Vava is in a new room, a MUCH bigger one. One of the walls is practically filled with cards already, and there are a whole bunch of cool balloons in there. Vava got a great framed picture from King and Jan today of a lot of the family, taken at Priest Lake sometime in the past, and Vava had me put it up on a shelf where she can see it easily.

As you may already have heard from Joan's e-mail, there weren't any results yet from Tuesday's biopsy. The doctor came by while I was there, and explained that "no news was good news" with this biopsy so far -- if they had gotten an early anomalous result, that would have said they were on the wrong track. They do expect to get conclusive results of the biopsy tomorrow, and that should indicate the next steps in treatment.

Marty arrived with some fried chicken, and afterwards Vava was going to be allowed (we hoped) to go in the wheelchair outside of the ward (which is STILL quarantined) to visit with some of her friends from school.

That's it for now. Oh, Vava and I discovered a mutual interest in trying to solve WHERE'S WALDO books. It's definitely a handicap to have 59-yr-old eyes. I'll probably get in to visit her tomorrow morning, but might not be able to post anything until late tomorrow night.

Peace to all --Denny

Welcome to Vava's Village

This blog is dedicated to Vava: a smart, beautiful, strong-willed, sparky, hilarious, genuine, and loving girl who needs our care and support as she faces the challenge of a serious illness. Her parents, Marty and Ki, also need the support of their family and caring community of friends. The goal of this blog and the calendar at left is to keep people informed without the need to send out or track group e-mails, and to organize support for them using the shared calendar function. I'm Joanie, Marty's sister, Ki's sister-in-law, and Vava's aunt. I'm not an experienced blogger but this looks pretty straightforward. The responsibility will be on all of us to check the blog for updates on Vava's diagnosis, treatment progress, and family support needs, and to post our own support tasks on the calendar according to family requests

E.g., a family post might tell us they would like to have dinners brought to the hospital while Vava is in-patient. Ellen signs up to bring dinner for 3 Mondays in a row. Everyone can see this so Rose signs up for 3 Wednesdays during those same weeks. Also posted is a request to bring Vava's schoolwork (gosh, Vava would just love this). Ani signs up to do this every Thursday. Another friend signs up for Mondays.

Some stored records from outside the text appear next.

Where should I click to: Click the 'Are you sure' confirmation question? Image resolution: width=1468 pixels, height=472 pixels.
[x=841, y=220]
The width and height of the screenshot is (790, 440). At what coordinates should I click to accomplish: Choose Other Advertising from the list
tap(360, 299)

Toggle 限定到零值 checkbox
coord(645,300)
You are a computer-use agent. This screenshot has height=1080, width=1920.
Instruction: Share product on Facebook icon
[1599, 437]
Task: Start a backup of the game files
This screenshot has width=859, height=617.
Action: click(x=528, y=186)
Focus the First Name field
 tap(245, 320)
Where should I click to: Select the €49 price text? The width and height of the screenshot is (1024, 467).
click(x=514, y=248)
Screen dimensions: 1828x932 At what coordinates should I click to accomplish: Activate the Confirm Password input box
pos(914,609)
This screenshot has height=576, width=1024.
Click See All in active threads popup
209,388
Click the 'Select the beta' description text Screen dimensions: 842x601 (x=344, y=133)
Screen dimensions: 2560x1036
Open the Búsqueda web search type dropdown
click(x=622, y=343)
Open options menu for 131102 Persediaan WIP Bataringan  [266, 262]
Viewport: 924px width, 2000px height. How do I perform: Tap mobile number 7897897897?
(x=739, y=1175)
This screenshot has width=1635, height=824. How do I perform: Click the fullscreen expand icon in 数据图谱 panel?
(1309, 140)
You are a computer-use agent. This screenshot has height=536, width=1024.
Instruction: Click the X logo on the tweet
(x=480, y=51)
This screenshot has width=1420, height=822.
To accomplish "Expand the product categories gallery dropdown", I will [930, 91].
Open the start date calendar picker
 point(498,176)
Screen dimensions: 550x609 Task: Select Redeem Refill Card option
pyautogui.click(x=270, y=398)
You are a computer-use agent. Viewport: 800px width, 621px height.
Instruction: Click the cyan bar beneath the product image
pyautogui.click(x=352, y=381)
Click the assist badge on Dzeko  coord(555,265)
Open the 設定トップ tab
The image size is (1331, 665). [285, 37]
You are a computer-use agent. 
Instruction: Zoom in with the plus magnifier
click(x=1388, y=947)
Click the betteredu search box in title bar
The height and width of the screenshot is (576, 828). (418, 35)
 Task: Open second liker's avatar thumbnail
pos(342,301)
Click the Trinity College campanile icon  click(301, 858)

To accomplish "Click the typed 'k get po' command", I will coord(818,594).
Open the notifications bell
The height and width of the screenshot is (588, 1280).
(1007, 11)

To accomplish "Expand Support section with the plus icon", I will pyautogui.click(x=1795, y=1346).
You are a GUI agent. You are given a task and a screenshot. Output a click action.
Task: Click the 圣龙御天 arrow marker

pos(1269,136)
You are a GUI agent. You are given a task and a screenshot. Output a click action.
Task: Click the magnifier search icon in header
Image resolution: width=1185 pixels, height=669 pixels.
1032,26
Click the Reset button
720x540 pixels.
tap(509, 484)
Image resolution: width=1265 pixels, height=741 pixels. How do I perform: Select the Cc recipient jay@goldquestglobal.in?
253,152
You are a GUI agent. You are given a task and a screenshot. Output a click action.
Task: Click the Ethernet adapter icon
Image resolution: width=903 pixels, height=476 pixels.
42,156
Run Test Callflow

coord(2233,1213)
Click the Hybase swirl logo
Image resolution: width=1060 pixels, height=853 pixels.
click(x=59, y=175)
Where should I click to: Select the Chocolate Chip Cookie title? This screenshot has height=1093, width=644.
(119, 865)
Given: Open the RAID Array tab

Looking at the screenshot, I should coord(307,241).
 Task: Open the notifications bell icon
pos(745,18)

If you want me to add something to the blog functionality (maybe you think there are other area merchants I should add to the "gift card ideas" list on the left), just send me an e-mail at jduffell@cfchildren.org

I am not going to explain the facts of Vava's illness in this post; I'll leave that to Marty and Ki who are in daily and direct contact with Vava's medical team.

Because this blog is semi-public, I'd like to keep last names off for the sake of privacy and security.

That's it for now. Let's see how this system works, and when all else fails, let's just hold hands and remember how much we love each other.